Pods can experience disruption due to various reasons such as manual pod deletion, node maintenance, etc.

Consider using Pod Disruption Budgets to enforce a minimum number of pods to be available at any given time.

HTTP(S) proxy

The self-hosted gateway provides support for HTTP(S) proxy by using the traditional HTTP_PROXY, HTTPS_PROXY and NO_PROXY environment variables.

Once configured, the self-hosted gateway will automatically use the proxy for all outbound HTTP(S) requests to the backend services.

Starting with version 2.1.5 or above, the self-hosted gateway provides observability related to request proxying:

API Inspector will show additional steps when HTTP(S) proxy is being used and its related interactions.
Verbose logs are provided to provide indication of the request proxy behavior.

Note

Due to a known issue with HTTP proxies using basic authentication, using certificate revocation list (CRL) validation is not supported.

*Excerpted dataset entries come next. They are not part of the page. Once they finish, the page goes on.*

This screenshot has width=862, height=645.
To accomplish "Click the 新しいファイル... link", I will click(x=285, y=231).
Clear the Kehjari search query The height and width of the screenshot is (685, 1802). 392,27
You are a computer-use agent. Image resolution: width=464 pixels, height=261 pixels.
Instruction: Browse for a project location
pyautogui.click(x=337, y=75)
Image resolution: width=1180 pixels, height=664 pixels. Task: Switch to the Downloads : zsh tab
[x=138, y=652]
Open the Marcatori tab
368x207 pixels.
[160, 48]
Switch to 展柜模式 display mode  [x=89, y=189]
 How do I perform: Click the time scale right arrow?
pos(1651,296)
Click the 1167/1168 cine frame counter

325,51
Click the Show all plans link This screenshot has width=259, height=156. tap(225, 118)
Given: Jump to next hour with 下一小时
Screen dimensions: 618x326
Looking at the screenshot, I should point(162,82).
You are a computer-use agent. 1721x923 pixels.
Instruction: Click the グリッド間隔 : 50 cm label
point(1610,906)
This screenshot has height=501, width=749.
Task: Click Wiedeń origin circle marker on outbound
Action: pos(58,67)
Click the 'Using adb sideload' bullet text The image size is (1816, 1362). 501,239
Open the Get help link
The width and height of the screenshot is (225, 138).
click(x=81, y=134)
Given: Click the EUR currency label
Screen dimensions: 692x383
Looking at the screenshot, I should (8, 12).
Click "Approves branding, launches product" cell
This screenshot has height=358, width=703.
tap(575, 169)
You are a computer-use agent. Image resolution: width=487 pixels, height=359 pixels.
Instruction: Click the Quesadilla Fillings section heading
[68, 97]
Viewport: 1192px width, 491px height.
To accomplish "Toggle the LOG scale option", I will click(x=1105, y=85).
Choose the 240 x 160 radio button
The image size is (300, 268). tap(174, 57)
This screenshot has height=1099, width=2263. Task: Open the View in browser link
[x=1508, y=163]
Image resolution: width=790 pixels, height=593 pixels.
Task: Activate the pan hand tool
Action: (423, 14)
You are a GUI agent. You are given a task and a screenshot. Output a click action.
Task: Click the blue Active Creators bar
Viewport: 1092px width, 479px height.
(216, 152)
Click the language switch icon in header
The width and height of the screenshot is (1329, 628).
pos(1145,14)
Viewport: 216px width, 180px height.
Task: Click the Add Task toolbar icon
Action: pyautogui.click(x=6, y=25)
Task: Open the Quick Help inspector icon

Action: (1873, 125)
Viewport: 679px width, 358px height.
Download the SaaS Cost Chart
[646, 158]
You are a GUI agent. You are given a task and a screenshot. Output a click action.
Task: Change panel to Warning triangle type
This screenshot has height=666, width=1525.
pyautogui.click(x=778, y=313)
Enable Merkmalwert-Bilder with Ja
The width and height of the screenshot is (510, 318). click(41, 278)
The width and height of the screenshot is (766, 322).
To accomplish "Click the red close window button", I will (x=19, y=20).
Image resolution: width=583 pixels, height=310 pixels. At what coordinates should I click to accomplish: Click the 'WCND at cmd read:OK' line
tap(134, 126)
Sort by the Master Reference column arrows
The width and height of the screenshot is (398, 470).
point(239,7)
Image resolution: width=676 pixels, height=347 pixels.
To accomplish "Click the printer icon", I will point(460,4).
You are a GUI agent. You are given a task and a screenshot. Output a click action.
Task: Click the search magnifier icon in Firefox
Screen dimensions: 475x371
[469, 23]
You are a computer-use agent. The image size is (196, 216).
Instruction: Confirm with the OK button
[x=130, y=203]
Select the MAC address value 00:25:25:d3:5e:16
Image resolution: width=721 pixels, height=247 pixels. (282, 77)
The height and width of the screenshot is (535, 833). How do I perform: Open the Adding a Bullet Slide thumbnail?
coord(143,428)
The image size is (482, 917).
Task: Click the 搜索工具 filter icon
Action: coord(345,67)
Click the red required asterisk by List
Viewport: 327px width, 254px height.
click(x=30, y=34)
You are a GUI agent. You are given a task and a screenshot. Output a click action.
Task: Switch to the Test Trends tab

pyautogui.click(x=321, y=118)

Learn more in our Self-Hosted Gateway settings reference how to configure it appropriately.

Warning

Ensure that the infrastructure requirements have been met and that the self-hosted gateway can still connect to them or certain functionality will not work properly.

Local logs and metrics

The self-hosted gateway sends telemetry to Azure Monitor and Azure Application Insights according to configuration settings in the associated API Management service. When connectivity to Azure is temporarily lost, the flow of telemetry to Azure is interrupted and the data is lost for the duration of the outage.

Consider using Azure Monitor Container Insights to monitor your containers or setting up local monitoring to ensure the ability to observe API traffic and prevent telemetry loss during Azure connectivity outages.

Namespace

Kubernetes namespaces help with dividing a single cluster among multiple teams, projects, or applications. Namespaces provide a scope for resources and names. They can be associated with a resource quota and access control policies.

The Azure portal provides commands to create self-hosted gateway resources in the default namespace. This namespace is automatically created, exists in every cluster, and can't be deleted. Consider creating and deploying a self-hosted gateway into a separate namespace in production.

Number of replicas

The minimum number of replicas suitable for production is three, preferably combined with high-available scheduling of the instances.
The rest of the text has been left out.